There’s a better way than tax-and-spend
March 18, 2009| By Nathaniel Ward
If massive spending isn't the right way to fix the economy, what should lawmakers do? Heritage experts have given members of Congress a number of suggestions.
Reducing tax rates and holding down spending would "reduce impediments to starting new businesses, hiring, working, and investing," Heritage's J.D. Foster explains. President Obama's budget goes the other way, he says. "The economy today faces massive tax hikes beginning in 2011, especially on small businesses, investors, and savers." This policy discourages job creation and economic recovery.
Heritage economist Karen Campbell says that repealing the corporate income tax would allow for more job creation in a relatively low-cost way. She notes that other countries have reduced corporate tax rates, putting U.S. businesses at a competitive disadvantage.
"At a time when U.S. employees are seeing jobs leave the country," Campbell writes, "a tax plan that increases the competitiveness of the U.S. business environment and encourages saving and investment by individuals would allow entrepreneurs to implement their ideas for dealing with the challenges of the 21st century. It would also encourage job-creating businesses to locate in the U.S."

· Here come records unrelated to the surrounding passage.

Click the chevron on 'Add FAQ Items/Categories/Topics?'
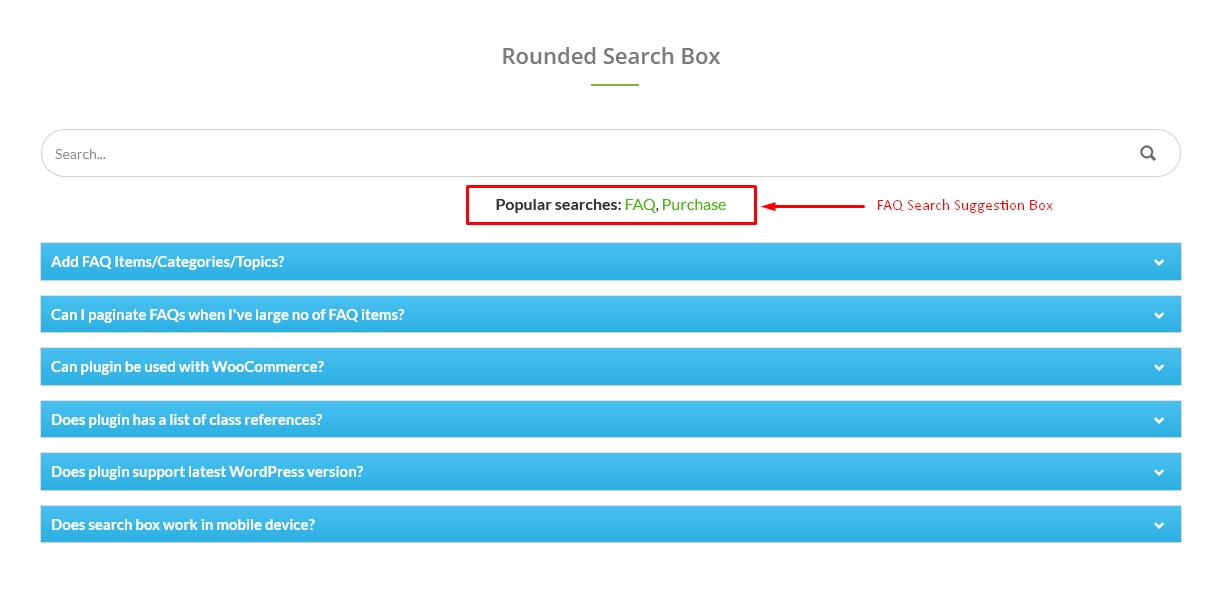The image size is (1228, 607). pos(1159,261)
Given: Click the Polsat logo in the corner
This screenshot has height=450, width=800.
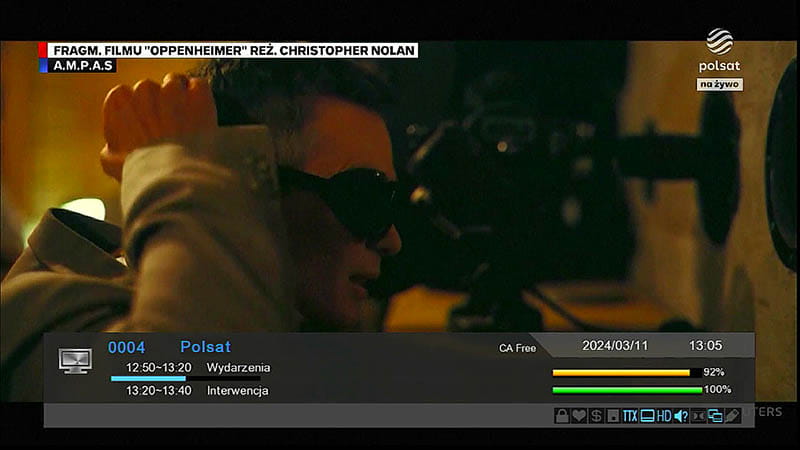Looking at the screenshot, I should (x=719, y=50).
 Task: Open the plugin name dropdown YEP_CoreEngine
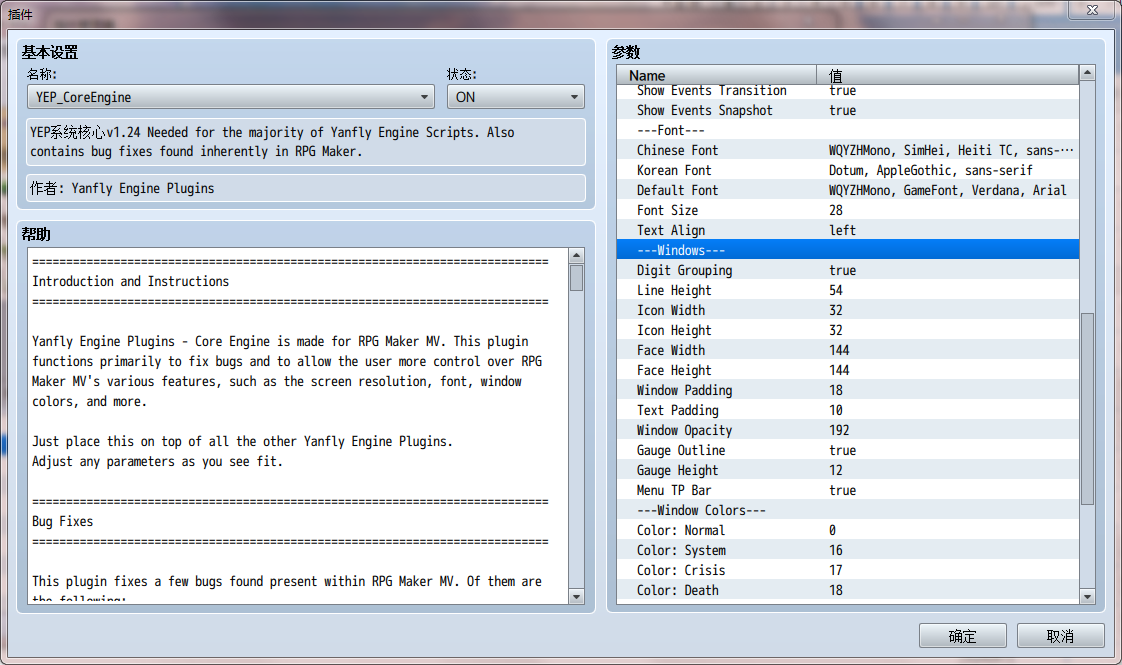pyautogui.click(x=230, y=97)
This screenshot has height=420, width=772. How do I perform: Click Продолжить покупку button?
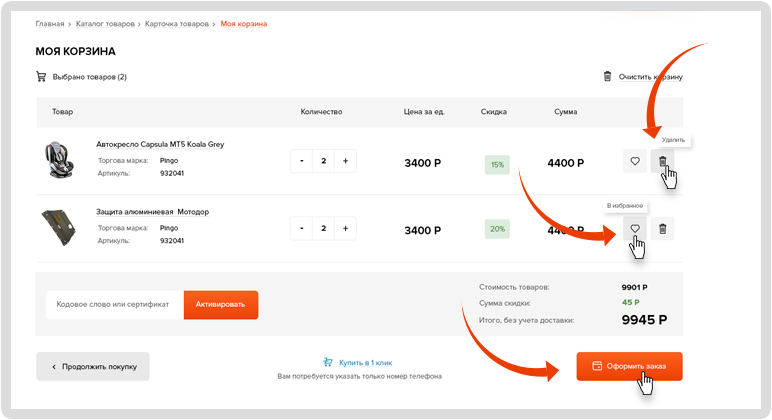[93, 367]
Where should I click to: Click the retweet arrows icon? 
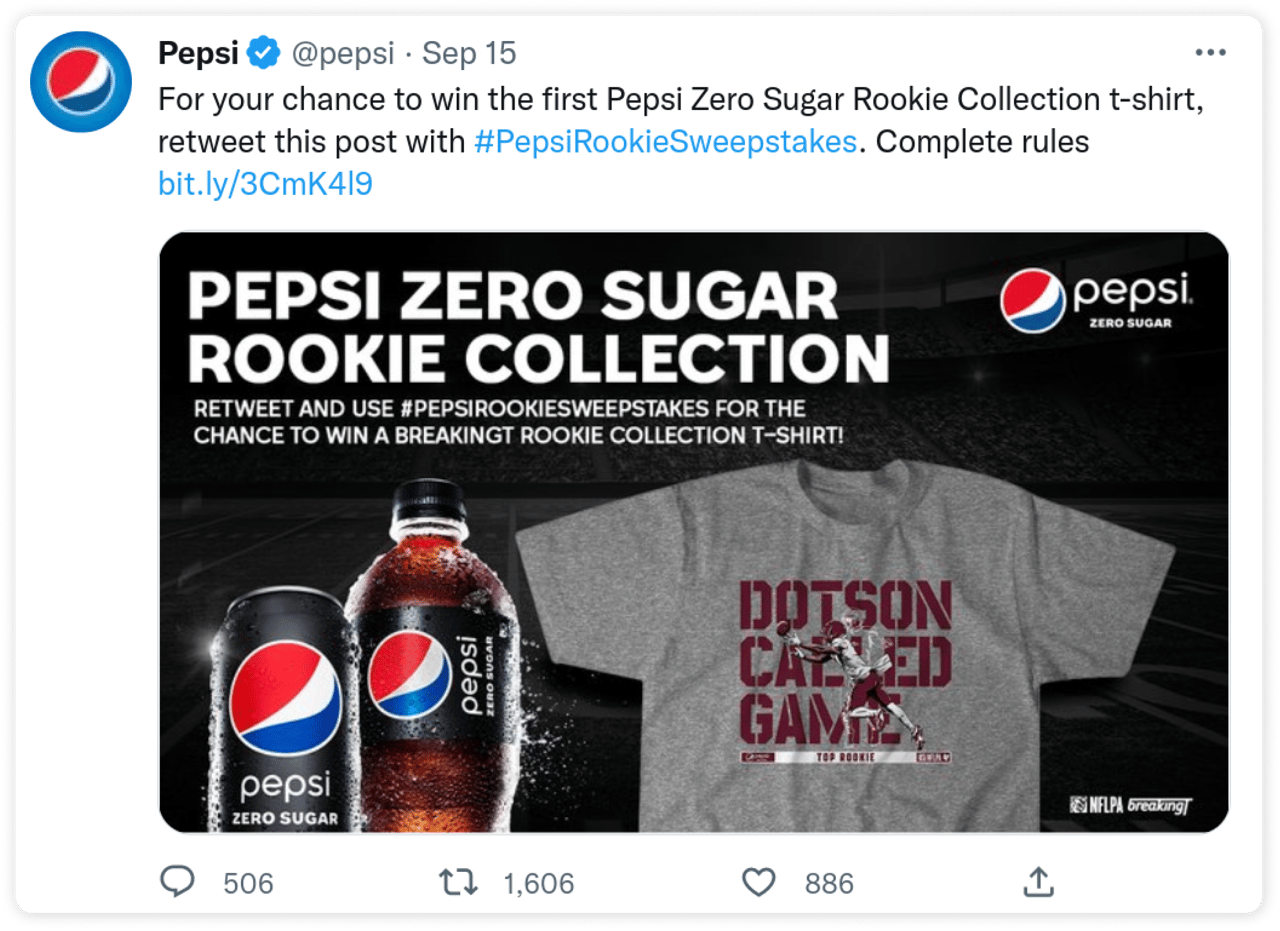click(x=459, y=882)
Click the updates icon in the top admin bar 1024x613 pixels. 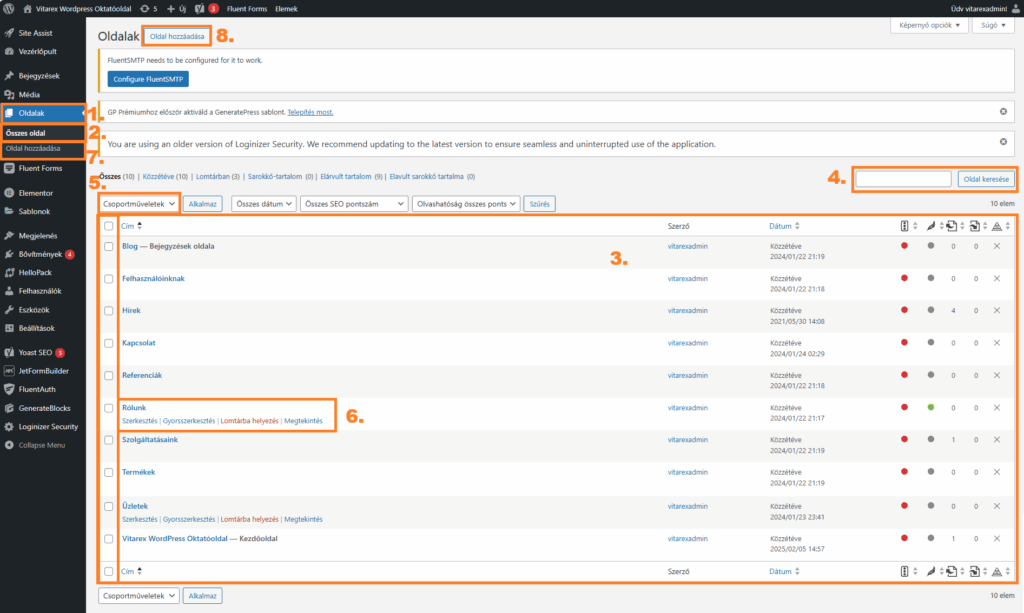tap(148, 8)
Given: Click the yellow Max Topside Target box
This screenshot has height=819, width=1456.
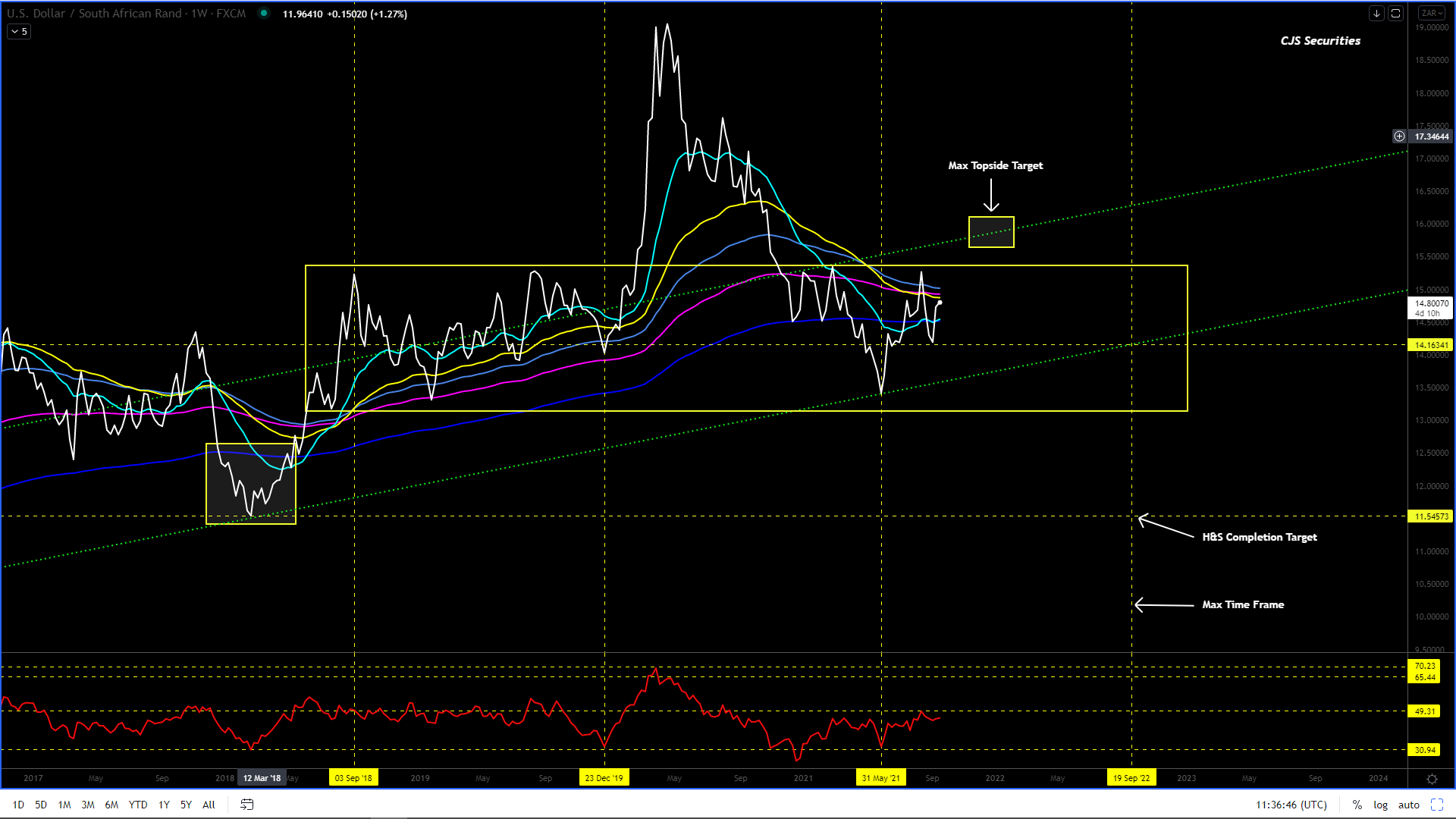Looking at the screenshot, I should click(990, 232).
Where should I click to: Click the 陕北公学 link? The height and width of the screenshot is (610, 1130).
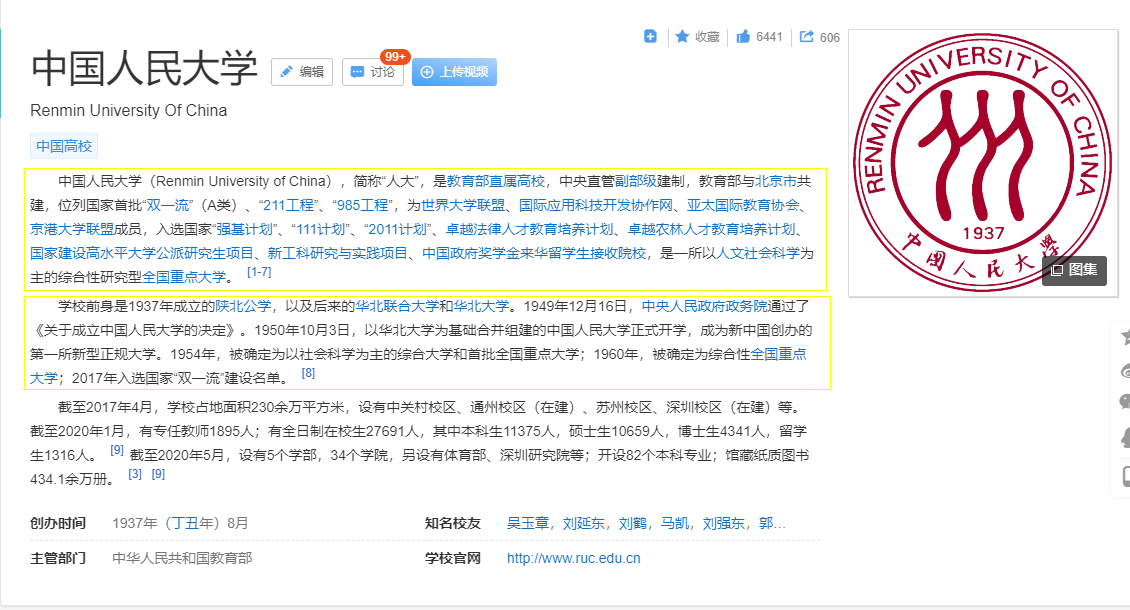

Finally, Heritage's Terry Miller encourages G-20 leaders meeting in Britain not to embark on any grandiose schemes to "rescue" the global economy. "Only a restoration of trust in markets and the prices of assets will end the malaise into which we have fallen. In that regard, an announcement by the governments of the G-20 of what they will not do to intervene in markets would probably go a lot further in restoring trust than any announcement of joint action or new regulations."
Nathaniel Ward is the Editor of MyHeritage.org—a website for members and supporters of The Heritage Foundation.